Cookie, logs, IP information, etc. may also be regulated by the PIPA as personal information, if combined with other information may enable the identification of a specific individual person easily.
The protection of location information is governed by the provisions of the Act on the Protection, Use, etc. of Location Information (“LBS Act”).
Under the LBS Act, any person who intends to collect, use, or provide location information of a person or mobile object shall obtain the prior consent of the person or the owner of the object, unless:
- there is a request for emergency relief or the issuance of a warning by an emergency rescue and relief agency;
- there is a request by the police for the rescue of the person whose life or physical safety is in immediate danger, or there exist special provisions in any Act.
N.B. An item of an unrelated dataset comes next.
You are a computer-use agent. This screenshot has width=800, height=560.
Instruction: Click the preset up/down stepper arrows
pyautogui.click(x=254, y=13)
Under the LBS Act, any person (entity) who intends to provide services based on location information (“Location-based Service Provider”) shall report to the Korea Communications Commission (“KCC”). Further, any person (entity) who intends to collect location information and provide the collected location information to Location-based Service Providers (“Location Information Provider”) shall obtain a license from the KCC.
If a Location Information Provider intends to collect personal location information, it must specify the following information in its service agreement, and obtain the consent of the subjects of personal location information:
- name, address, phone number and other contact information of the Location Information Provider;
- rights held by the subjects of personal location information and their legal agents and methods of exercising the rights;
- details of the services the Location Information Provider intends to provide to Location-based Service Providers;
- grounds for and period of retaining data confirming the collection of location information; and
- methods of collecting location information.
If a Location-based Service Provider intends to provide location-based services by utilizing personal location information provided by a Location Information Provider, it must specify the following information in its service agreement, and obtain the consent of the subjects of personal location information:
- name, address, phone number and other contact information of the Location-based Service Provider;
- rights held by the subjects of personal location information and their legal agents and methods of exercising the rights;
- details of the location-based services;
- grounds for and period of retaining data confirming the use and provision of location information; and
- matters concerning notifying the personal location information subject of the provision of location information to a third party as below.
If a Location-based Service Provider intends to provide location information to a third party, in addition to the above, it must notify the subjects of personal location information of the third party who will receive the location information and the purpose of this provision.